デンタルフロスや歯間ブラシの使用も重要です。歯ブラシだけでは届かない歯と歯の間の汚れを除去することで、虫歯や歯周病を予防できます。デンタルフロスは一日一回、できれば就寝前に使用するのが理想的です。最初は難しく感じるかもしれませんが、継続することで習慣化できます。
また、洗口液(マウスウォッシュ)の使用も効果的です。フッ素配合の洗口液は、歯磨きでは届きにくい部分にもフッ素を行き渡らせることができます。ただし、アルコール成分が含まれているものは口内を乾燥させる可能性があるため、使用頻度や種類に注意しましょう。
歯ぎしりや食いしばりがある方は、就寝時にマウスピースを装着することも有効な予防法です。歯科医院で自分の歯に合わせて作製したマウスピースを使用することで、歯への過度な負担を軽減できます。また、日中の食いしばりに気づいたら、意識的に顎の力を抜くよう心がけましょう。

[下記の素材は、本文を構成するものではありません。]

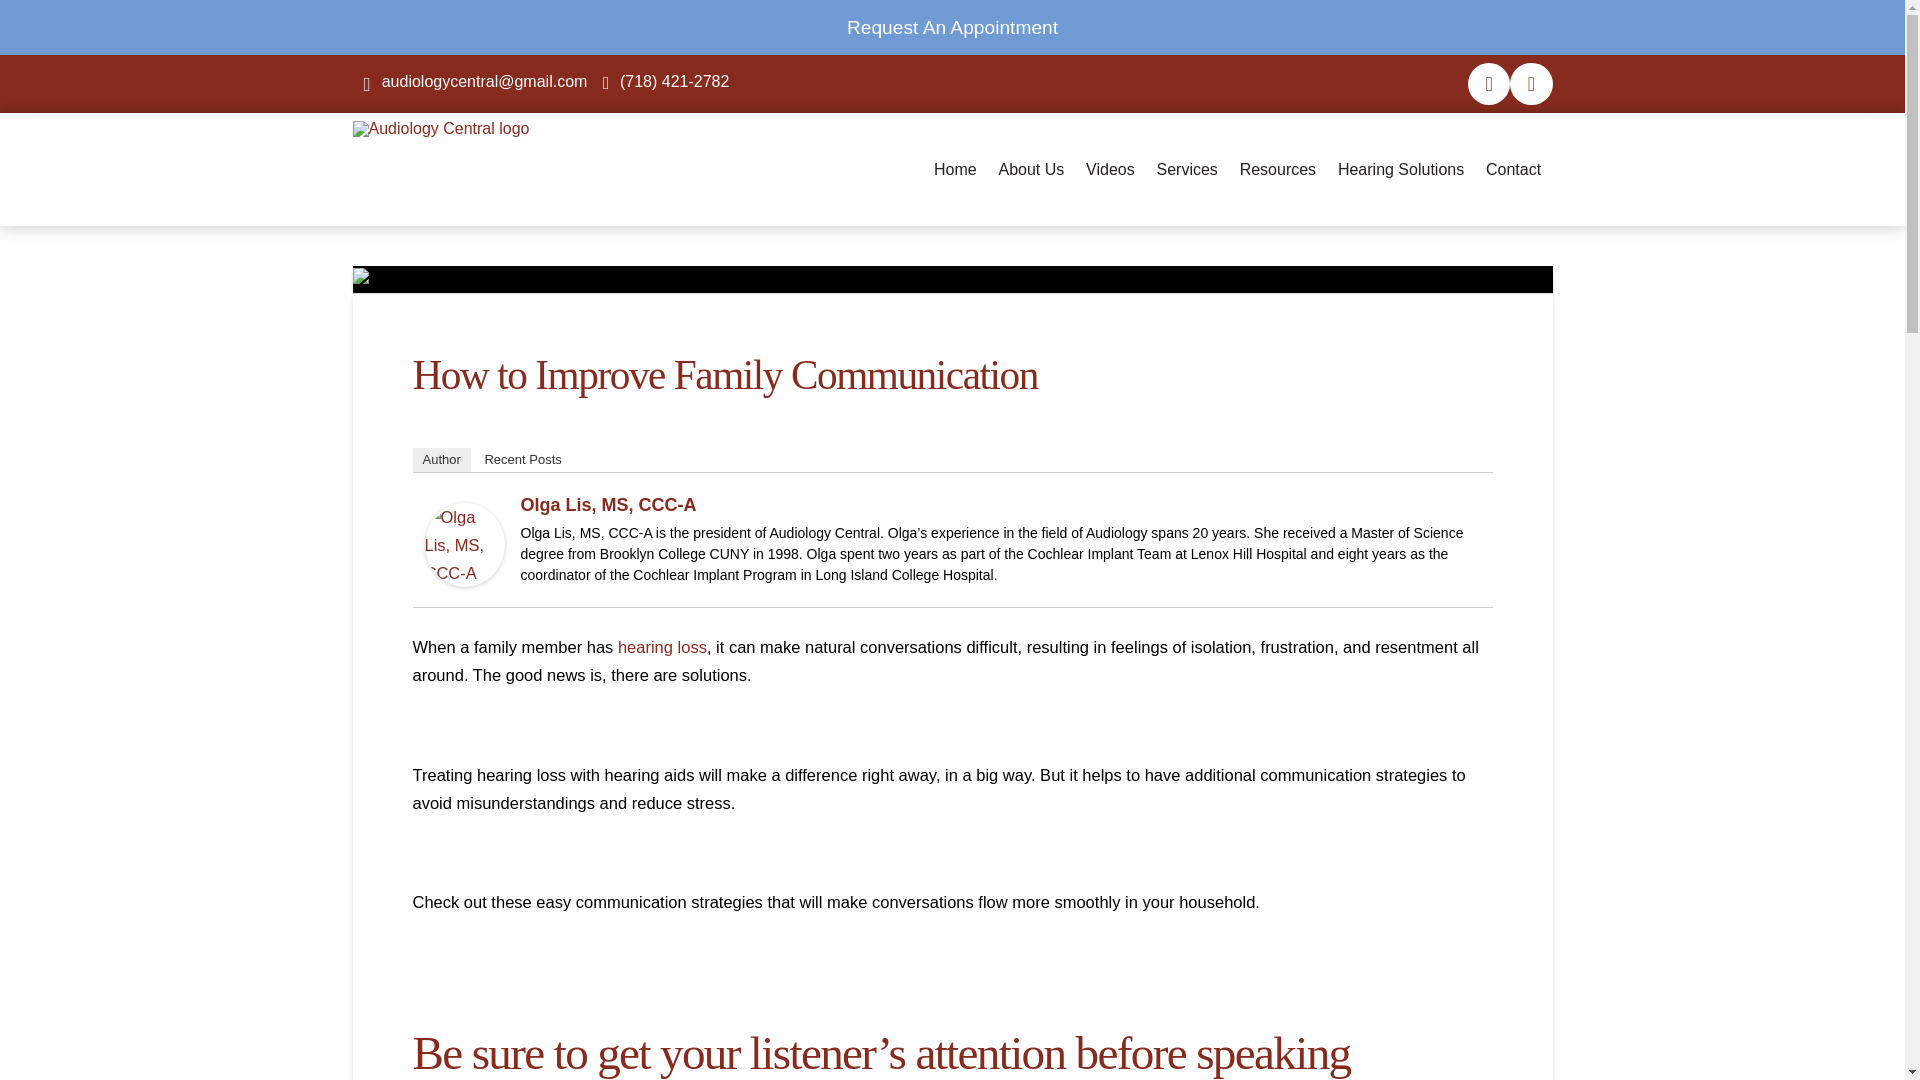  Describe the element at coordinates (522, 460) in the screenshot. I see `Recent Posts` at that location.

これらのホームケアに加えて、定期的な歯科検診も欠かせません。半年に一度の検診で早期発見・早期治療を心がけることで、知覚過敏や虫歯のリスクを大幅に減らすことができます。予防のためのホームケアと定期検診を組み合わせることで、健康な歯を長く保つことができるでしょう。
よくある質問
歯がしみる症状について、多くの方が疑問を抱えています。以下によくある質問とその回答をまとめました。
歯がしみるのは虫歯ですか?
歯がしみる症状は必ずしも虫歯が原因ではありません。知覚過敏と虫歯の主な違いは以下の通りです。

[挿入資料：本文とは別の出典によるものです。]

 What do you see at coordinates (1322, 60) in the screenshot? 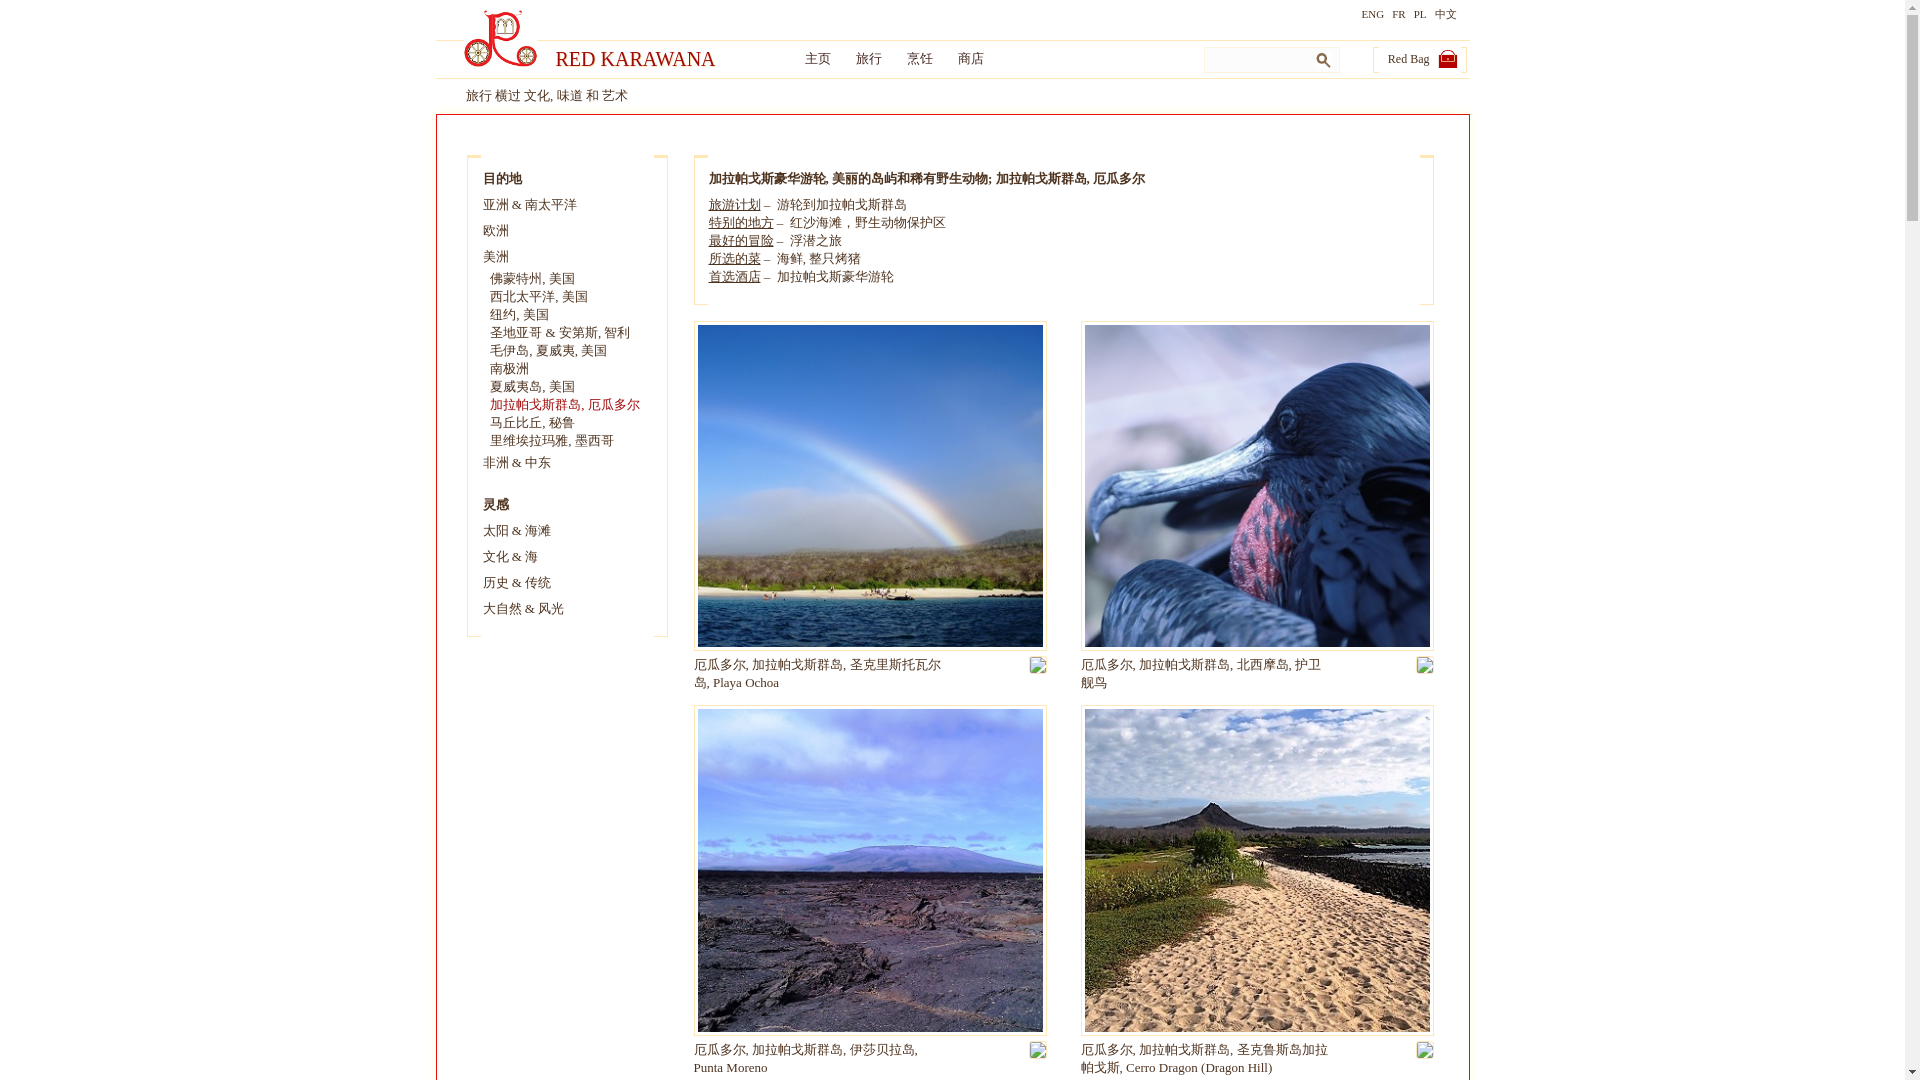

知覚過敏は刺激を受けたときだけ一時的に痛み(10秒以内に治まる)、虫歯は痛みが持続し時間とともに強くなります。見た目では、虫歯は黒や茶色の変色があることが多いですが、知覚過敏は見た目では判断しづらいことがあります。
不安な場合は自己判断せず、歯科医師の診察を受けましょう。
突然歯がしみる原因は何ですか?
突然歯がしみるようになる主な原因には、歯ぎしりや食いしばりによるエナメル質の損傷、強い力での歯磨きによる摩耗、酸性食品・飲料の過剰摂取によるエナメル質の溶解、そして歯のヒビなどがあります。
これらは自覚症状がないこともあるため、症状が気になる場合は歯科医院での診察をおすすめします。
冷たい水で歯がしみる場合はどうしたらいいですか?
冷たい水で歯がしみる場合は、まず刺激を避け常温の水を選びましょう。知覚過敏用の歯磨き粉を使用し、柔らかい歯ブラシでやさしく磨くことも大切です。

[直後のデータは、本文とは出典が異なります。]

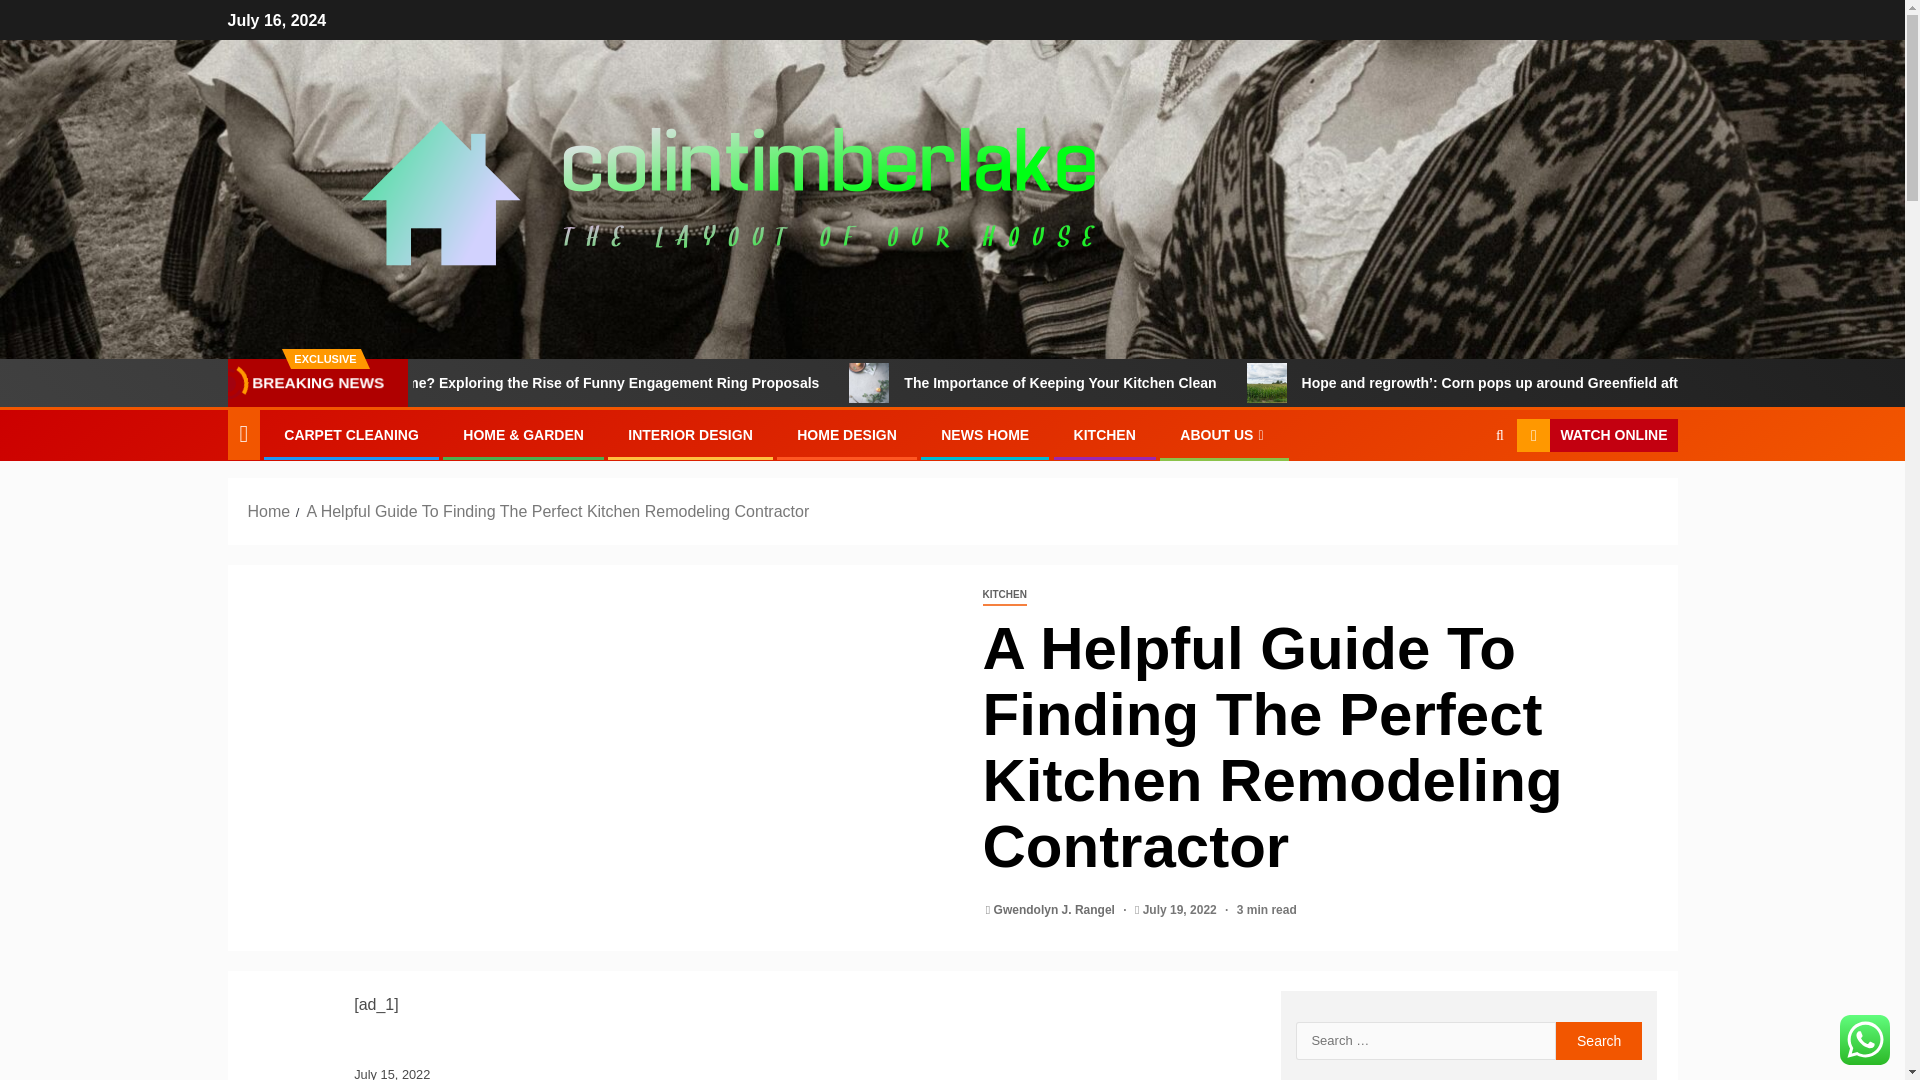  What do you see at coordinates (269, 511) in the screenshot?
I see `Home` at bounding box center [269, 511].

これらの対策で改善しない場合は、歯科医院での専門的な治療を検討してください。
歯がしみる症状が治るまでの期間は?
症状が治るまでの期間は原因によって異なります。知覚過敏用歯磨き粉の効果は1~2週間で現れ始めることが多いです。歯科医院での治療は即効性があるものもありますが、持続性のために複数回の治療が必要なこともあります。
歯ぎしりが原因の場合は改善に時間がかかり、虫歯治療後の一時的な知覚過敏は通常2~3週間で自然に改善することが多いです。
症状が2週間以上続く場合は再度歯科医院を受診しましょう。
まとめ - 歯がしみる症状を放置せず適切なケアを
歯がしみる症状は日常生活で不快なだけでなく、深刻な問題のサインかもしれません。主な原因はエナメル質の損傷や歯ぐきの後退による象牙質の露出です。
対策としては適切な歯磨き方法の実践、知覚過敏用歯磨き粉の使用、酸性食品の摂取制限が効果的です。症状が続く場合は歯科医院での専門的な治療を検討しましょう。
重要なのは症状を放置しないこと。早期発見・早期治療が症状の改善につながります。定期的な歯科検診を受け、気になる症状があれば早めに歯科医師に相談することをおすすめします。